Unfortunately, it feels as if Miss Brodie goes a little too far. We had an uneasy feeling when she would speak of her personal life with her grade-school girls. And she seemed to prefer the company of these girls, who she so easily influenced, and over whom she held a position of authority, to the company of her peers, by whom she felt mainly threatened. She does engage in a love affair, yet it does not strike us as genuine, and she suggests with determination that one of her girls become the lover, in her place, of her true love interest, Teddy Lloyd. While Miss Brodie is dismissed in the end because of politics alone, and she regularly champions her strong morals, her influence over the children borders uncomfortably on exploitation.
Lurking hidden by her prime, hypocrisy clouds much of Miss Brodie's thoughts and teachings. Why does she believe it would be unseemly for her to become the lover of a married man, but it would be fine for one of her students? Why does she urge her students to be individualists, but try to keep them together under her wing--the Brodie set--and sing the praises of the fascisti?
Several things struck us about both novels. First, they are brief in length. They might be called novellas--The Prime of Miss Jean Brodie was published first in a magazine--and yet they feel to us more like an expanded slice-of-life short story, or maybe even a whole pie of life. They do not create a world, though, as most of the best novels do.
Second, Miss Brodie and Sir Quentin are both characters who aspire to gather others around them and manipulate, if not control, them. In these two cases, the end result is not in their favor. According to the Literary Encyclopedia, these are both personifications of a control figure that Ms. Spark uses frequently in her fiction.
Third, Ms. Spark's narratives moved back and forth in time. Though we began The Prime of Miss Jean Brodie with the mildest of confusion, the shifts were done extremely well. Within the space of a few sentences, even within the same paragraph, the reader would move from past to future and then back to present.
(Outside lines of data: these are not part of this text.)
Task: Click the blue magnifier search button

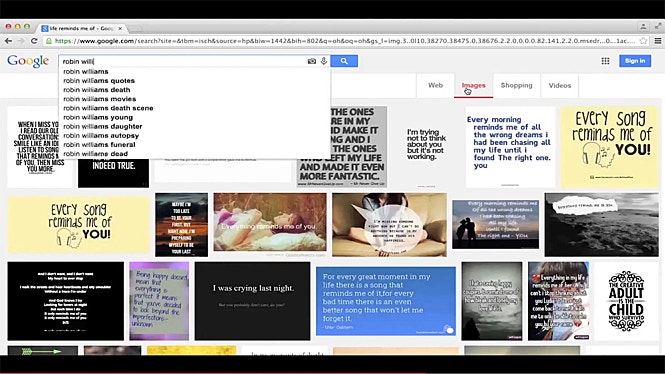Action: (x=344, y=61)
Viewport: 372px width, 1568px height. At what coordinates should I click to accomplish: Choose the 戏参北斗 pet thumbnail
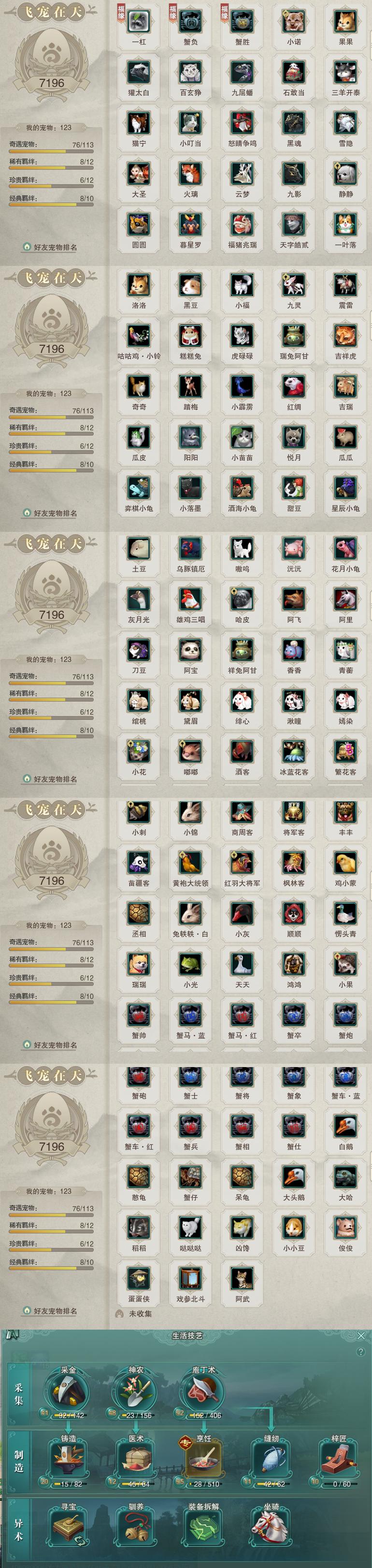190,1279
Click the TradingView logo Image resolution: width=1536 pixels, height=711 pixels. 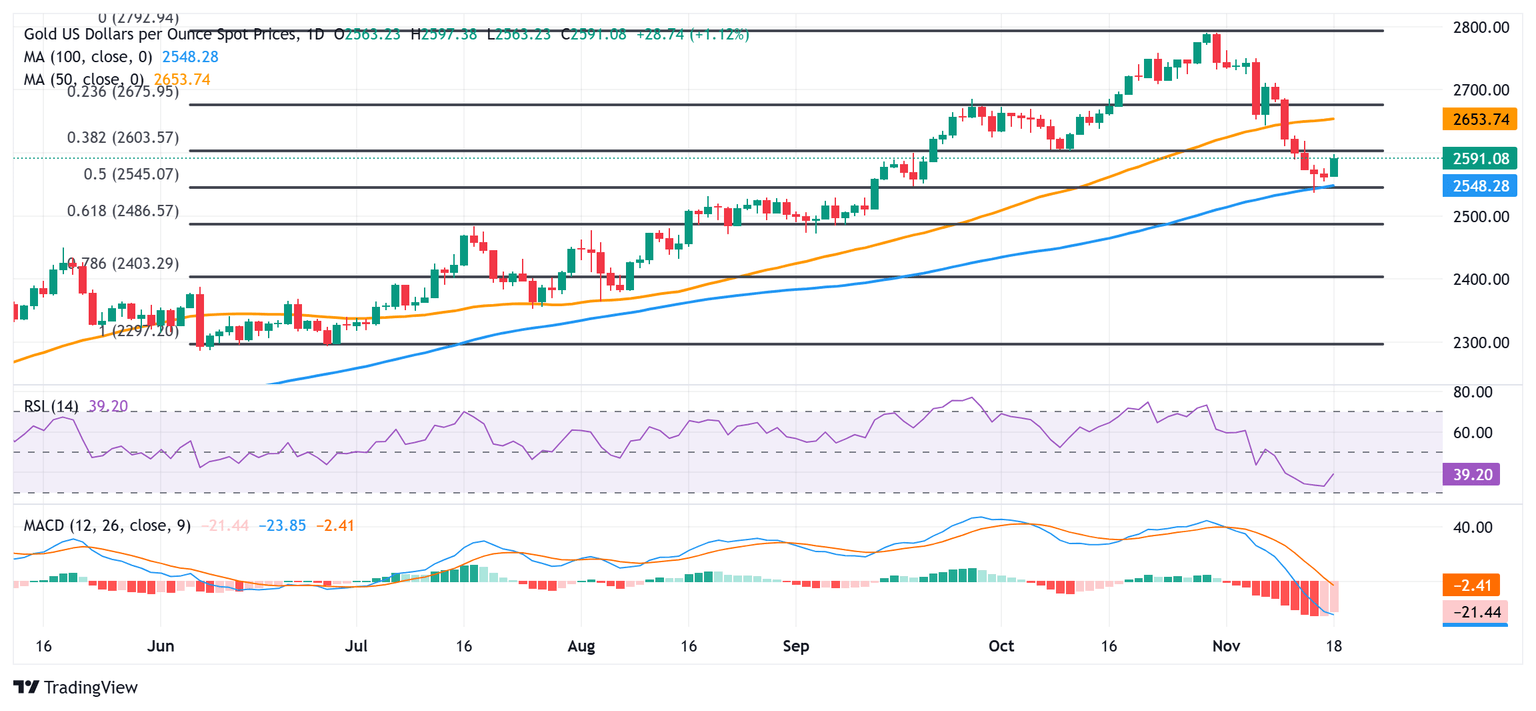click(75, 687)
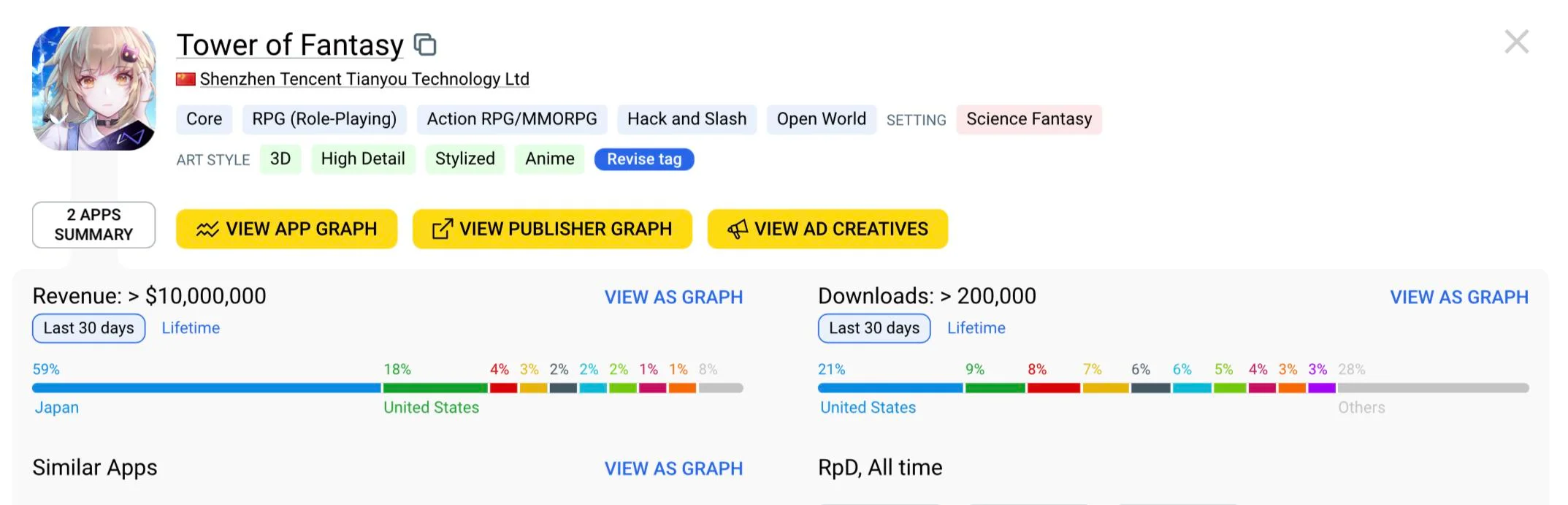1568x505 pixels.
Task: Click the copy icon next to Tower of Fantasy
Action: point(425,45)
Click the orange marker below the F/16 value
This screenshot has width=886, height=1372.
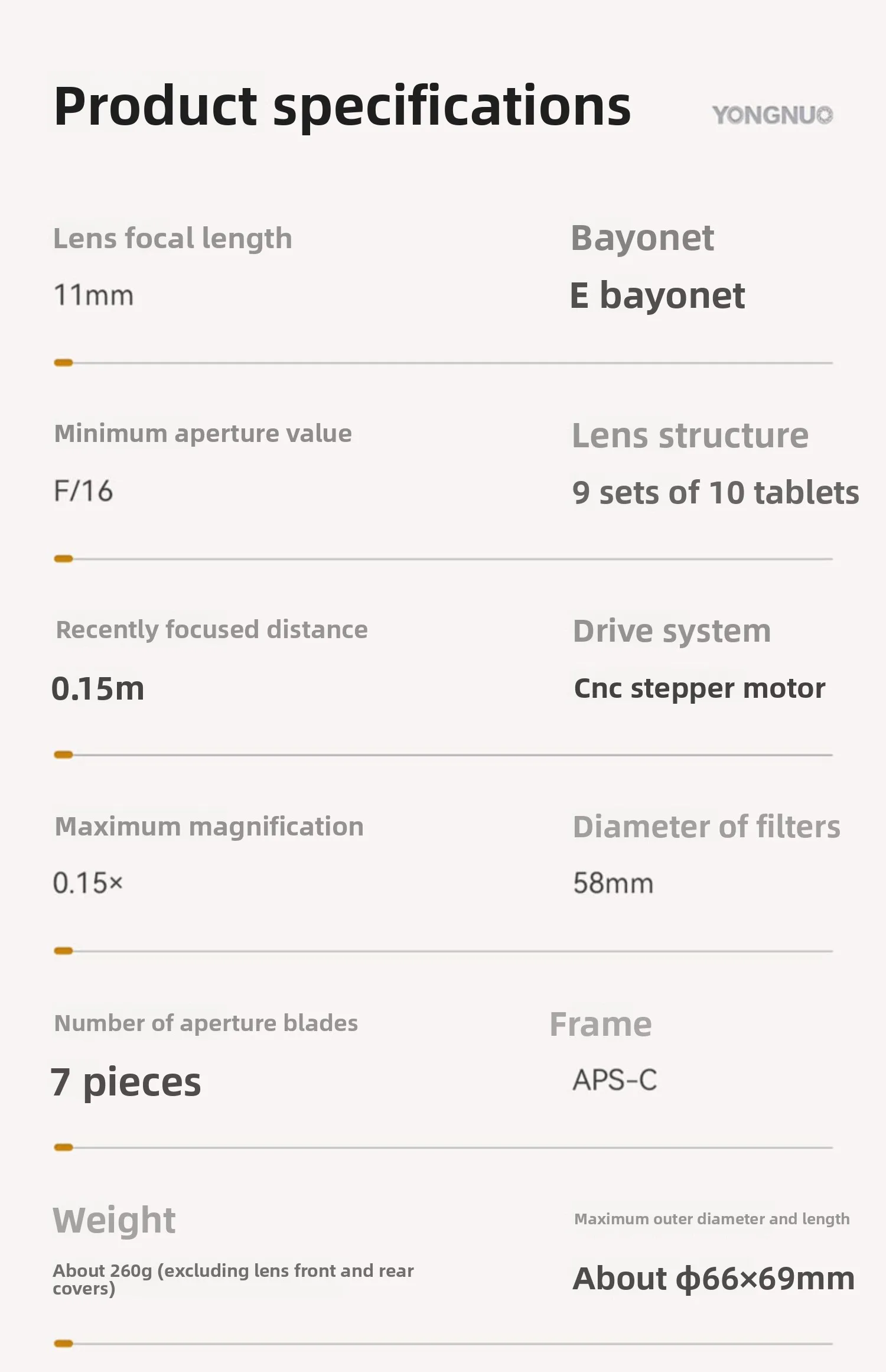[x=63, y=559]
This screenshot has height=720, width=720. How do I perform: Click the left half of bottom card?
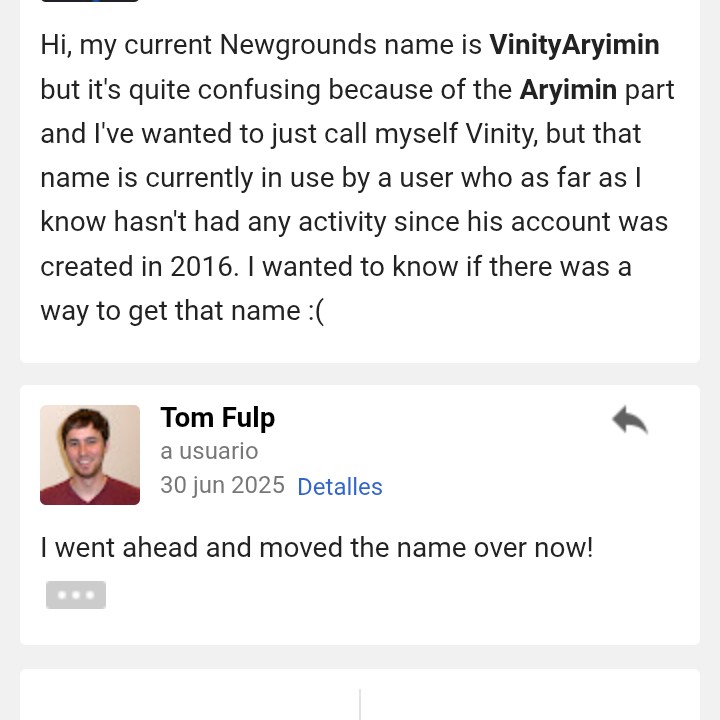pyautogui.click(x=190, y=702)
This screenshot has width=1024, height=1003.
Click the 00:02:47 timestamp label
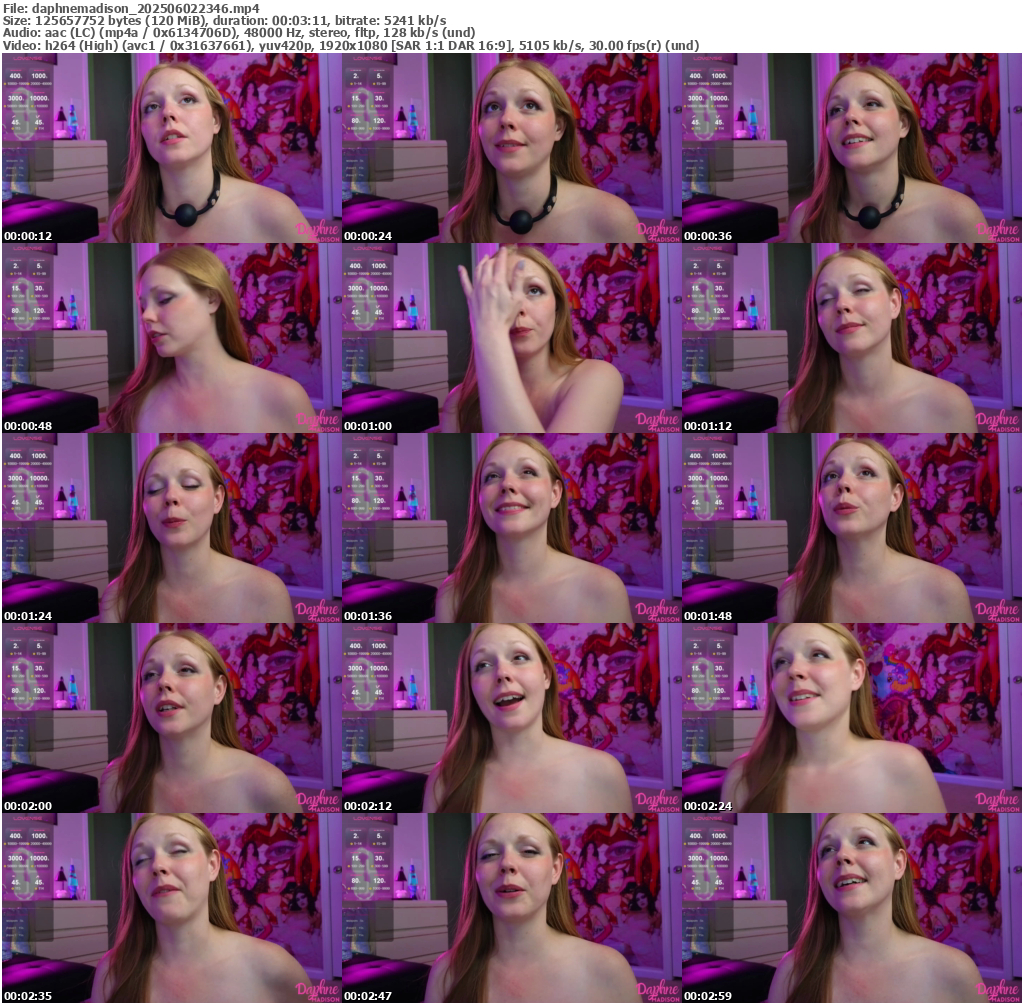point(368,995)
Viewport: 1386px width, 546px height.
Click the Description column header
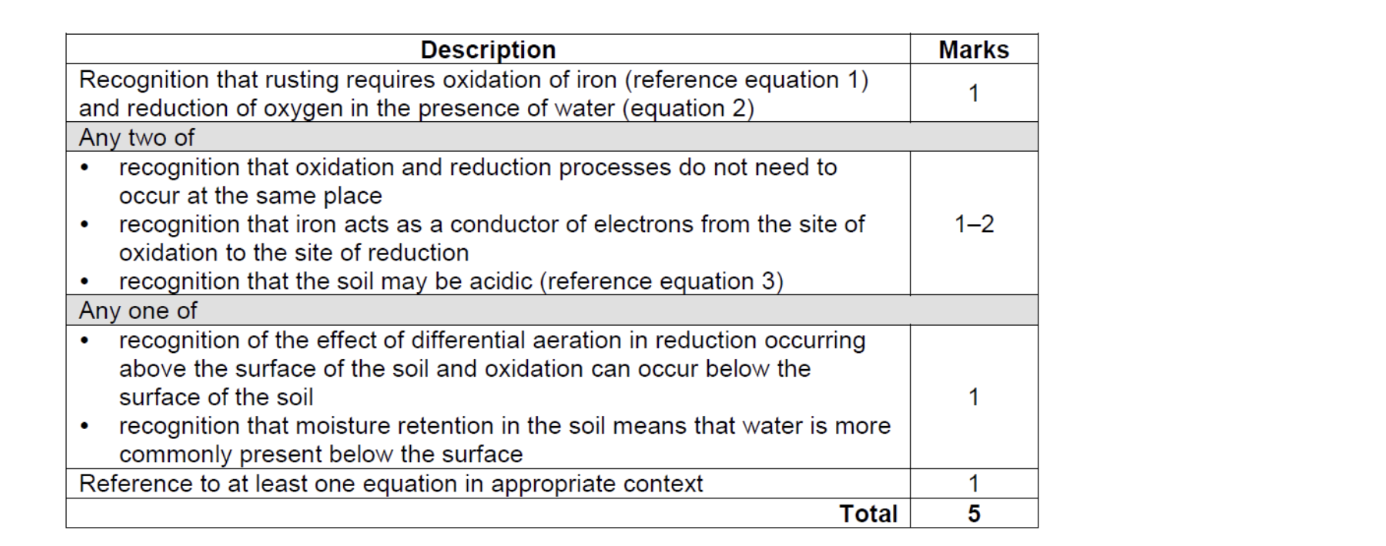tap(487, 50)
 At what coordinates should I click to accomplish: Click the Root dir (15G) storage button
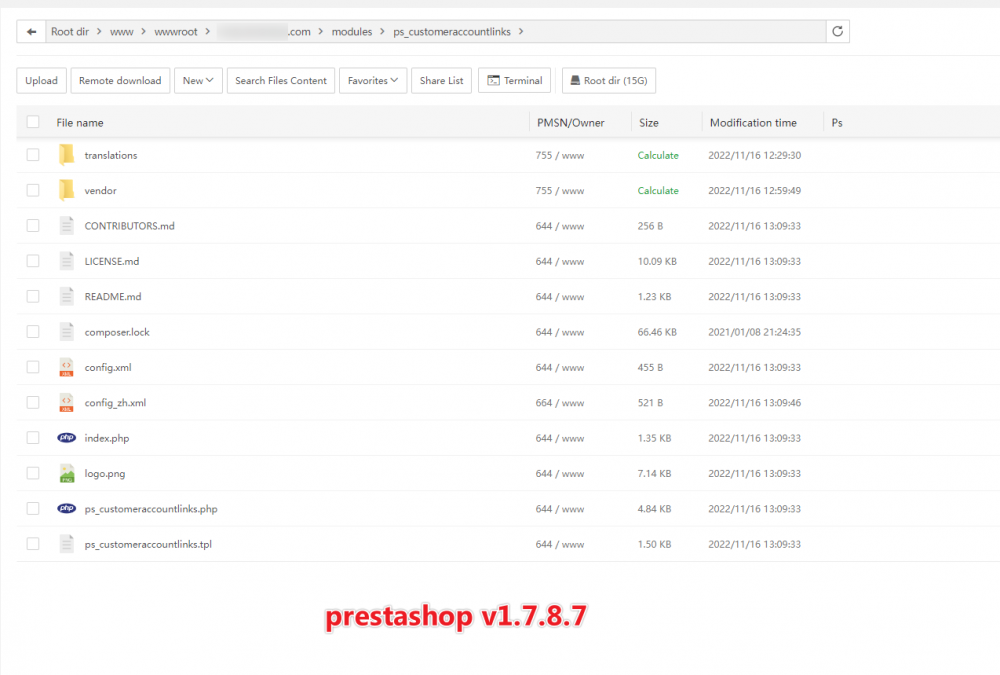pyautogui.click(x=608, y=80)
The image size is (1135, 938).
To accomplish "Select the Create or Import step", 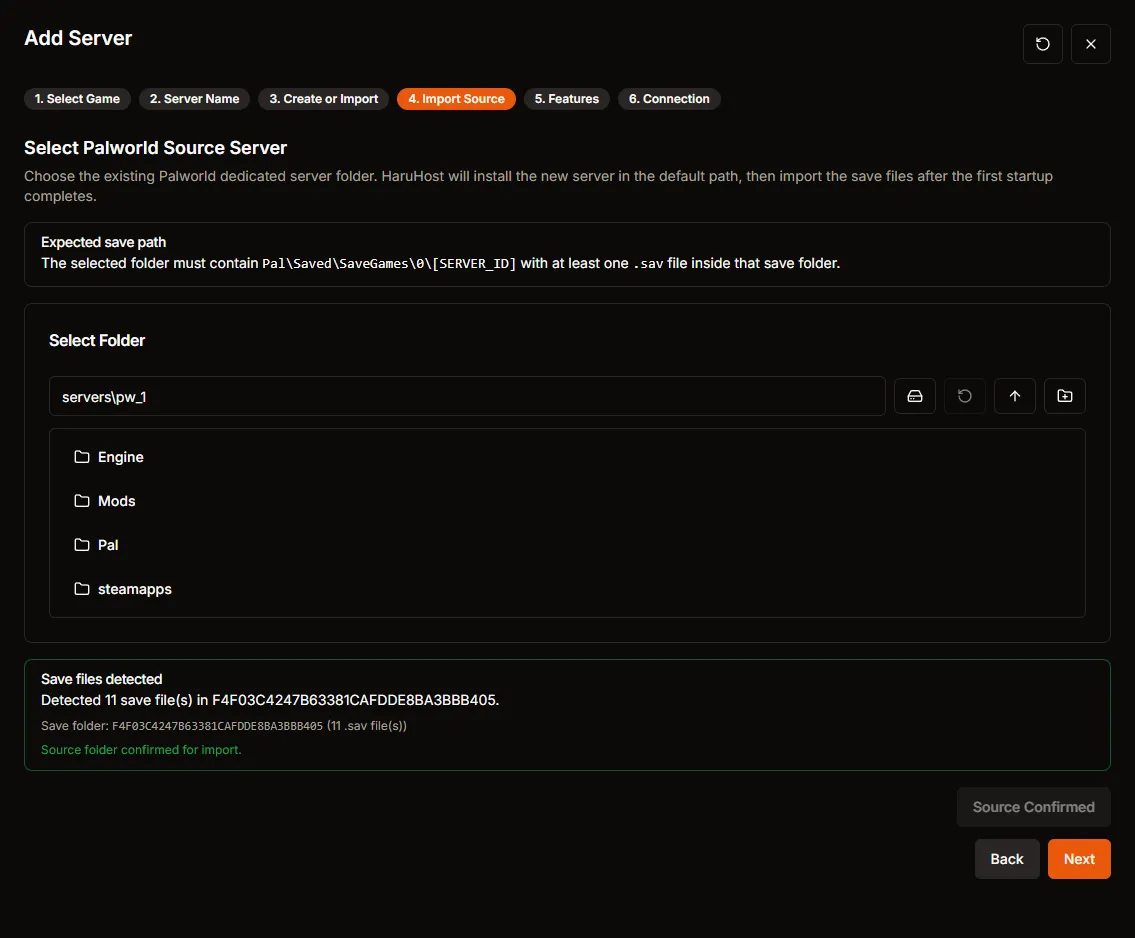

For aspiring writers who desire to do the same, Ms. Spark provides a fine example of how to accomplish it smoothly, clearly, and without disruption to the story. Time is so fluid in The Prime of Miss Jean Brodie, it would require careful study to plot the events in chronological order and determine whether or not the skips are purposeful to the novel, or merely an omniscient style with which Ms. Spark is comfortable, and proficient.
Finally, Ms. Spark writes in a style in both books that to us is reminiscent of John Gardner. Both writers seem completely in control of their stories. Their books read pleasantly, with a careful workmanship flavor. The language is correct and exact. Despite all these qualities, their books stir little emotion. There are no characters we identify with or root for. We would probably not recommend them for enjoyment, yet we wouldn't offer them up at the next book burning. We struggled to find much to say beyond a synopsis of both Ms. Spark's books. Though Julie enjoyed Loitering With Intent, Suzanne commented that she had read the book but had no recollection of it at all. That is how it seems to us to be with Ms. Spark: we read her books, and then we move on to the next book in the TBR pile.